DIFFERENTIAL DIAGNOSIS

Cirrhosis

• Fibrous septa around nodules distinguishes cirrhosis from NRH

Focal Nodular Hyperplasia

• Usually solitary, < 5 cm
• Central scar and fibrous septa with aberrant arterioles and ductular reaction

Adenomatosis

• Varying sized nodules, typically larger than nodules in NRH (several cm)
• Multiple lesions but generally do not involve liver diffusely and uniformly

Partial Nodular Transformation

• Single or multiple nodules at or close to hepatic hilum
• Size of nodules larger than nodules in NRH (3-5 cm)

DIAGNOSTIC CHECKLIST

Pathologic Interpretation Pearls

• Reticulin stain should be obtained in all cases of unexplained portal hypertension

SELECTED REFERENCES

1.Wang, HM, et al. Nodular regenerative hyperplasia of the liver. J Chin Med Assoc. 2008; 71(10):523–527.
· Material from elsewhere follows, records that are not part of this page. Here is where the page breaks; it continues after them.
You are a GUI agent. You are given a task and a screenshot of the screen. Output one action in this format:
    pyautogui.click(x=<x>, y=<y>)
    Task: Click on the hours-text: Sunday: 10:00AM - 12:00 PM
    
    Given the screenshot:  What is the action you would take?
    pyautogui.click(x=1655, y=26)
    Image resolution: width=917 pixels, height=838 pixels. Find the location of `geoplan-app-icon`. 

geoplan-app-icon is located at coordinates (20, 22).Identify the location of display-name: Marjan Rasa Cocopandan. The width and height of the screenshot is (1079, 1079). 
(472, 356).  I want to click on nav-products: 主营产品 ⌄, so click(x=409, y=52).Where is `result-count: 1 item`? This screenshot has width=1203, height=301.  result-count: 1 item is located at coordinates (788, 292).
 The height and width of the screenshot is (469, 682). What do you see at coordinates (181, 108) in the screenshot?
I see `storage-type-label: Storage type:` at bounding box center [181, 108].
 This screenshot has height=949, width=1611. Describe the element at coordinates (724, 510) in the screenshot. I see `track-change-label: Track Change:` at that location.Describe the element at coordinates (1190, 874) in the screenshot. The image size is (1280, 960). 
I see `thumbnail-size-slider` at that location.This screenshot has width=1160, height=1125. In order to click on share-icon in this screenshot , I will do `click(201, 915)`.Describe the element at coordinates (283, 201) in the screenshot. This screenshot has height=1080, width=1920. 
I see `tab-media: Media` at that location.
2.Reshamwala, PA, et al. Nodular regenerative hyperplasia: not all nodules are created equal. Hepatology. 2006; 44(1):7–14.

3.Shimamatsu, K, et al. Role of ischemia in causing apoptosis, atrophy, and nodular hyperplasia in human liver. Hepatology. 1997; 26(2):343–350.

4.Wanless, IR. Micronodular transformation (nodular regenerative hyperplasia) of the liver: a report of 64 cases among 2,500 autopsies and a new classification of benign hepatocellular nodules. Hepatology. 1990; 11(5):787–797.